Pakistani Finance Minister Asad Umar speaks at a news conference in Islamabad on October 25.
Pakistani Finance Minister Asad Umar speaks at a news conference in Islamabad on October 25.

Pakistani Prime Minister Imran Khan will visit China next week as he continues his search for help propping up the nation's shaky finances, Pakistani authorities said on October 25.

Khan this week secured $6 billion in funding from Saudi Arabia to help stave off a widening balance of payment crisis.

He said in a televised address on October 24 that his goal is to reduce the size of any potential loan from the International Monetary Fund, which attaches stringent conditions to its loans.

The Foreign Affairs Ministry said Khan will meet with Chinese President Xi Jinping and Premier Li Keqiang on his November 2-5 trip to Beijing and the commercial hub of Shanghai.

"The visit will provide an opportunity for the two countries to review the entire spectrum of bilateral relations," with a special focus on the China-Pakistan Economic Corridor, China's massive infrastructure project to connect its western Xinjiang region with the Arabian Sea via Pakistan, ministry spokesman Muhammad Faisal told AFP.

Pakistan's deteriorating finances have raised concerns that portions of the ambitious project may have to be scaled back.

Analysts said Khan will be pushing for financial assistance from Beijing during the visit. China has provided Pakistan with loans in the past and has pledged to spend about $60 billion on infrastructure in Pakistan under its Silk Belt and Road initiative.

Since taking power in August, Khan has sought loans from what he has called "friendly" countries like China and Saudi Arabia, vowed to recover funds stolen by corrupt officials, and embarked on a populist austerity drive to raise cash.

Pakistan has gone to the IMF repeatedly for bailouts since the late 1980s.

The last time was in 2013, when Islamabad got a $6.6 billion loan to tackle a similar balance of payment crisis.
::::::
* **Required work**
1. How much funding did Khan secure from Saudi Arabia this week, according to the news report?
2. Please explain, based on the news report, why there are concerns that portions of the China-Pakistan Economic Corridor may have to be scaled back.
3. Decide whether each statement agrees with the news report: (a) Khan's November trip takes in both Beijing and Shanghai. (b) Khan took power in October. (c) Pakistan's most recent IMF bailout was in 2013.

Stored data entries:
::::::
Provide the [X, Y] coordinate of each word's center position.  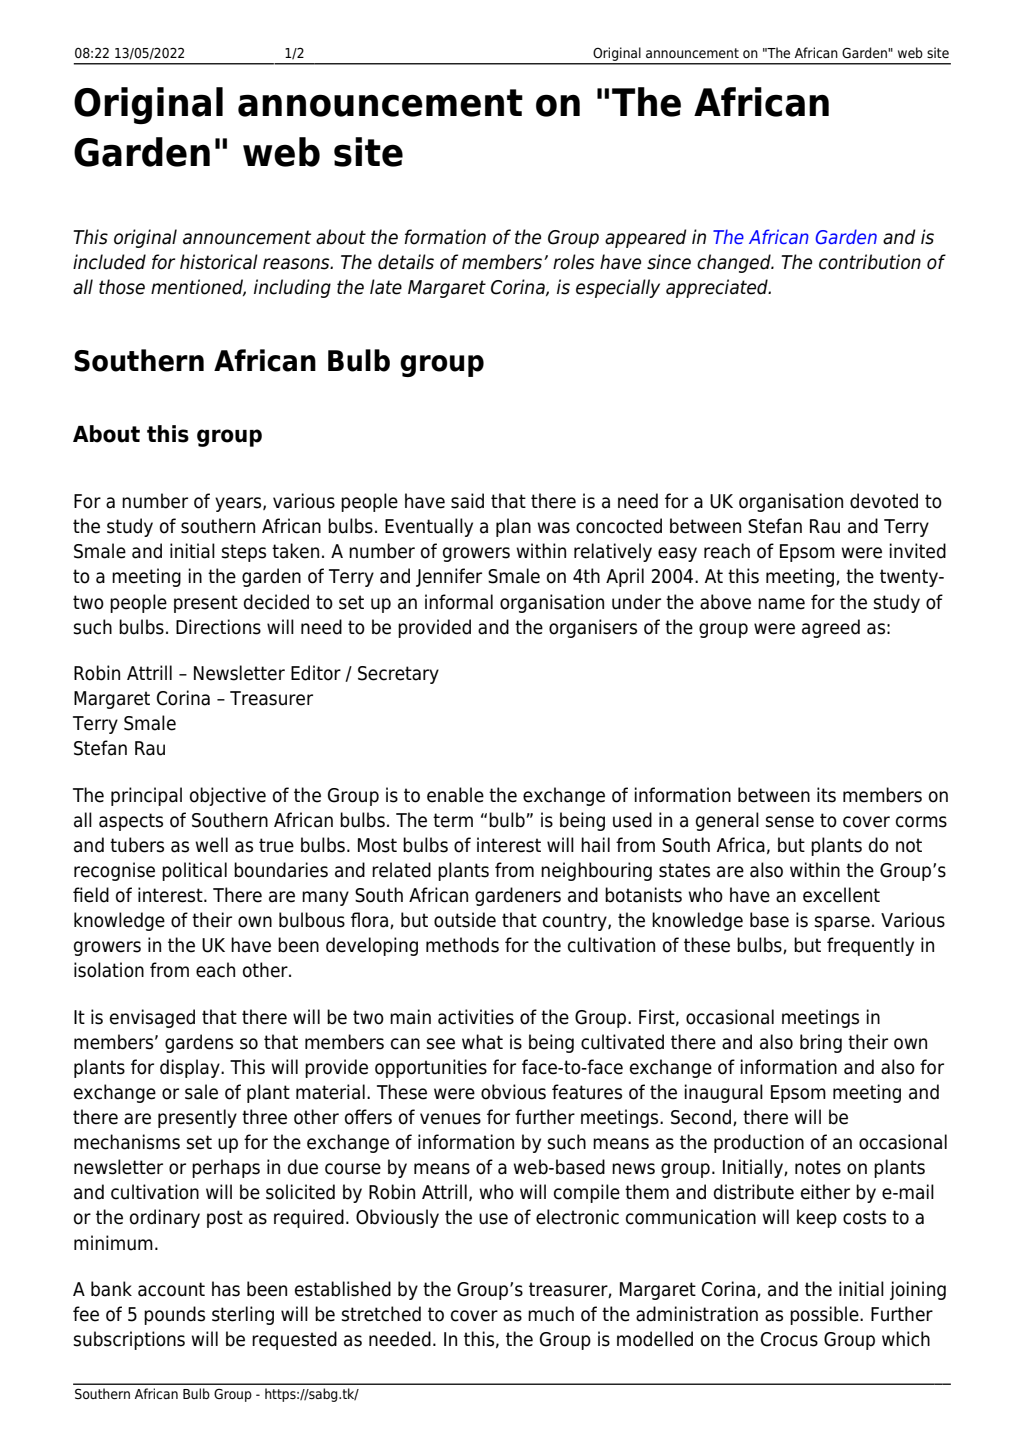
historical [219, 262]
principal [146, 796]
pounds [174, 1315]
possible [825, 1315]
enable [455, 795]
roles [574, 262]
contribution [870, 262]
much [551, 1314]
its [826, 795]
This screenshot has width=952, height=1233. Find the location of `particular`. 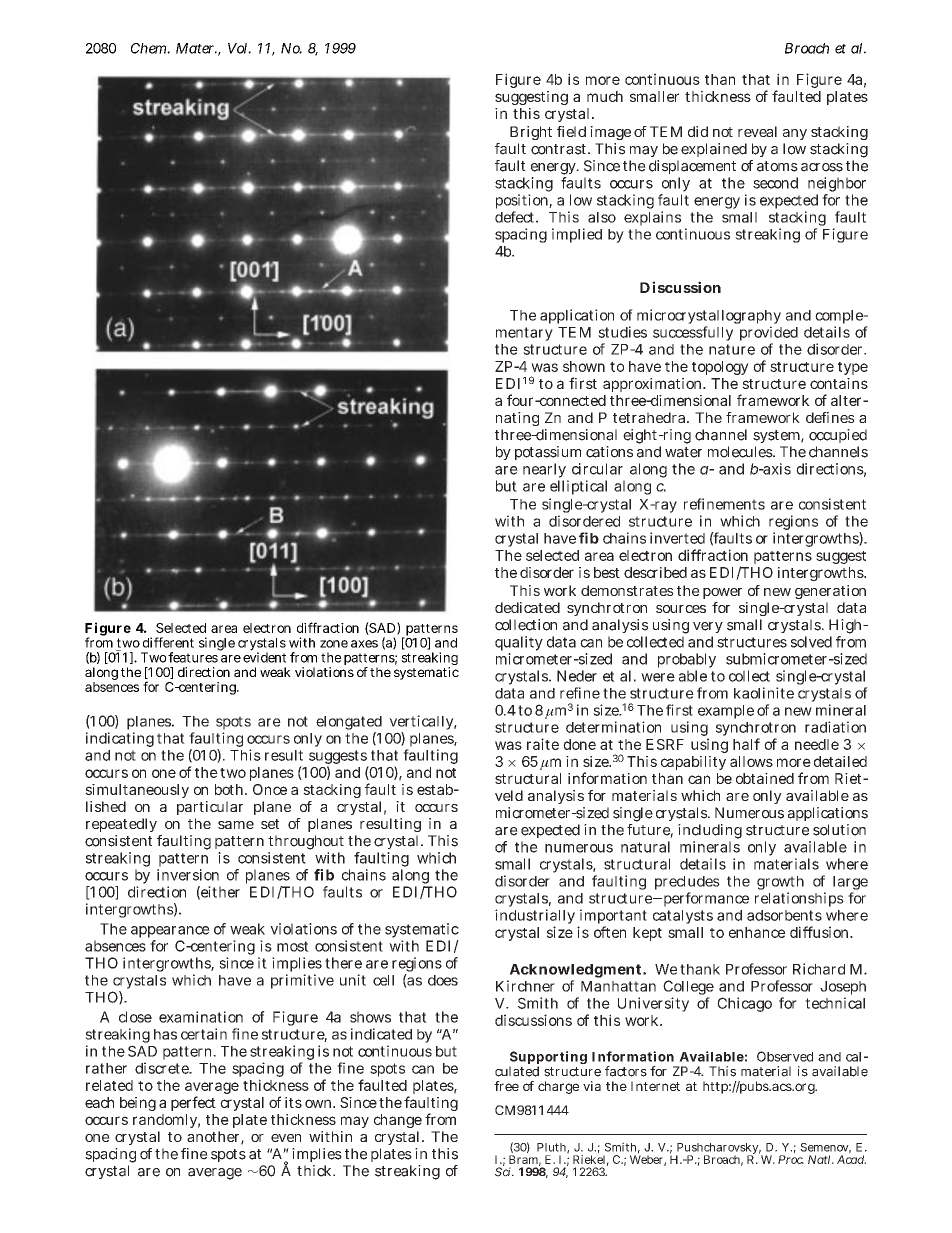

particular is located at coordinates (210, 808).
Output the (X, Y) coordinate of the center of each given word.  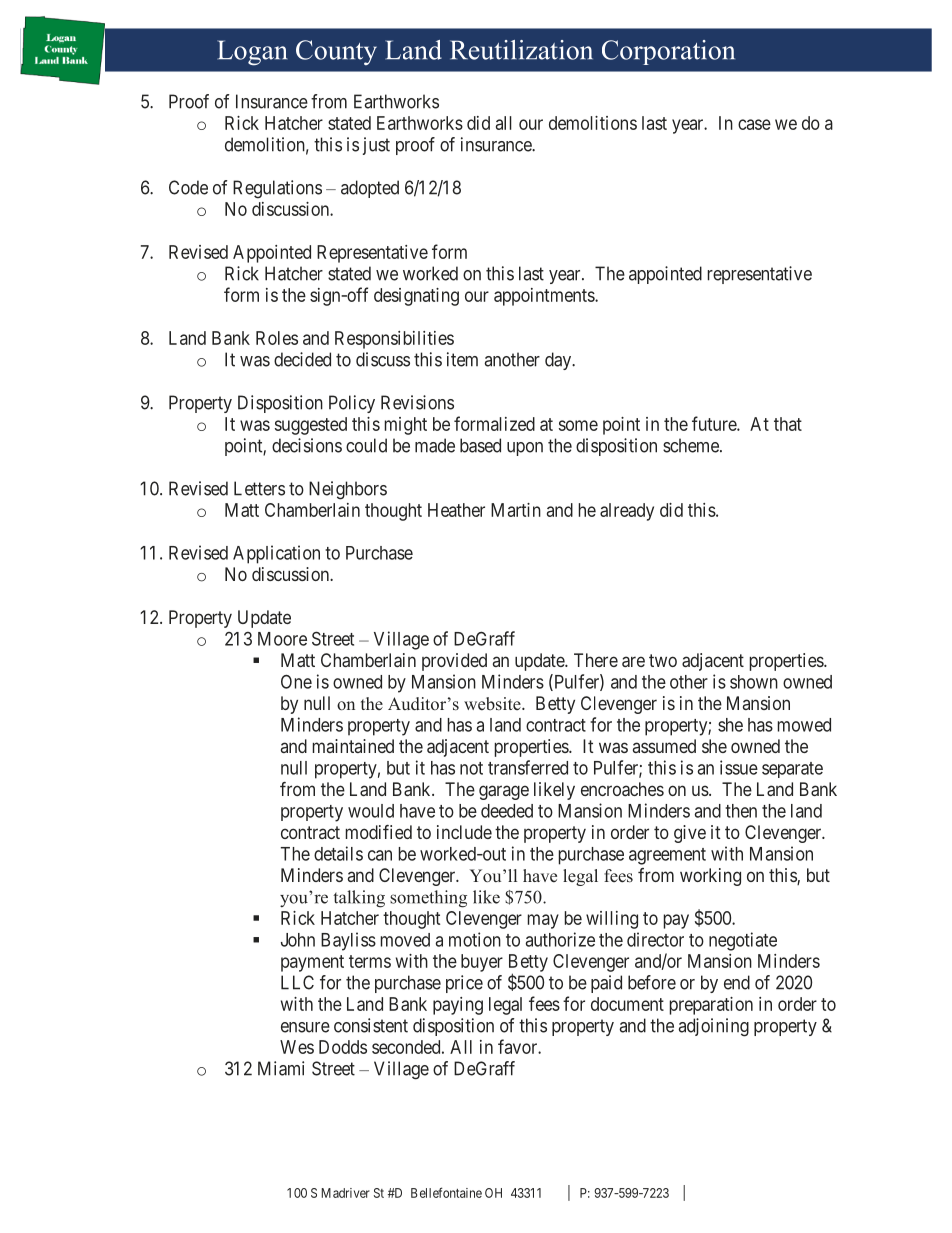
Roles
::::::
* **Exercise responses**
1. $6 billion

2. Those concerns have been raised by Pakistan's deteriorating finances.

3.
(a) Yes: "on his November 2-5 trip to Beijing and the commercial hub of Shanghai"
(b) No: "Since taking power in August"
(c) Yes: "The last time was in 2013"